▸ WORK INSTRUCTIONS: Please output every record exactly, keeping each line as it is.
==== SUPPLIED ENTRIES ====
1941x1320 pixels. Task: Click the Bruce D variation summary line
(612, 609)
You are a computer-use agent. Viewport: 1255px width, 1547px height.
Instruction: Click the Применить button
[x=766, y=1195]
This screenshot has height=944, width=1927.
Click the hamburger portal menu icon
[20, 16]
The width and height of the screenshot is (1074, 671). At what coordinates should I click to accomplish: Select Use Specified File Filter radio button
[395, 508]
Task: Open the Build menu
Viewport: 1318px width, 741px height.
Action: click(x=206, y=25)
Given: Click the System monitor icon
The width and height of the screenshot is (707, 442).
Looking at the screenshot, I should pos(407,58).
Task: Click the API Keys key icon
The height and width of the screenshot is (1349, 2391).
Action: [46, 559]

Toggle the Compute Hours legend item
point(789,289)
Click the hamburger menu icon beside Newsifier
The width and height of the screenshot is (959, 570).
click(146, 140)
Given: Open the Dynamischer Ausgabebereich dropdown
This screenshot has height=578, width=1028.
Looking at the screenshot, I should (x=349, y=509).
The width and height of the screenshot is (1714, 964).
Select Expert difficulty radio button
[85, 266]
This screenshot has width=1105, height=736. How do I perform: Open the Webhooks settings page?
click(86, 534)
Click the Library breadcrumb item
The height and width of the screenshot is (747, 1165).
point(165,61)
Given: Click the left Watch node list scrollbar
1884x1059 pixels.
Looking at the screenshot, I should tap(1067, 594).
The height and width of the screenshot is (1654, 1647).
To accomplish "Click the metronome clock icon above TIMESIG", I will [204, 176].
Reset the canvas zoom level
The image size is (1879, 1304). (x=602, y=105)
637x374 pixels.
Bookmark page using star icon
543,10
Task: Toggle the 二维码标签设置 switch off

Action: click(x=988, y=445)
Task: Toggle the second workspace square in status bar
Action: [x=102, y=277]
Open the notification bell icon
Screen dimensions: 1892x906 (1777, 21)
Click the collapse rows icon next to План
====
▸ PROBLEM SOLUTION:
1941x1320 pixels. Task: Click the Bruce D variation summary line
(612, 609)
You are a computer-use agent. Viewport: 1255px width, 1547px height.
Instruction: Click the Применить button
[x=766, y=1195]
This screenshot has height=944, width=1927.
Click the hamburger portal menu icon
[20, 16]
The width and height of the screenshot is (1074, 671). At what coordinates should I click to accomplish: Select Use Specified File Filter radio button
[395, 508]
Task: Open the Build menu
Viewport: 1318px width, 741px height.
Action: click(x=206, y=25)
Given: Click the System monitor icon
The width and height of the screenshot is (707, 442).
Looking at the screenshot, I should pos(407,58).
Task: Click the API Keys key icon
The height and width of the screenshot is (1349, 2391).
Action: [46, 559]

Toggle the Compute Hours legend item
point(789,289)
Click the hamburger menu icon beside Newsifier
The width and height of the screenshot is (959, 570).
click(146, 140)
Given: Open the Dynamischer Ausgabebereich dropdown
This screenshot has height=578, width=1028.
Looking at the screenshot, I should (x=349, y=509).
The width and height of the screenshot is (1714, 964).
Select Expert difficulty radio button
[85, 266]
This screenshot has width=1105, height=736. How do I perform: Open the Webhooks settings page?
click(86, 534)
Click the Library breadcrumb item
The height and width of the screenshot is (747, 1165).
point(165,61)
Given: Click the left Watch node list scrollbar
1884x1059 pixels.
Looking at the screenshot, I should tap(1067, 594).
The height and width of the screenshot is (1654, 1647).
To accomplish "Click the metronome clock icon above TIMESIG", I will [204, 176].
Reset the canvas zoom level
The image size is (1879, 1304). (x=602, y=105)
637x374 pixels.
Bookmark page using star icon
543,10
Task: Toggle the 二维码标签设置 switch off

Action: click(x=988, y=445)
Task: Toggle the second workspace square in status bar
Action: [x=102, y=277]
Open the notification bell icon
Screen dimensions: 1892x906 (1777, 21)
Click the collapse rows icon next to План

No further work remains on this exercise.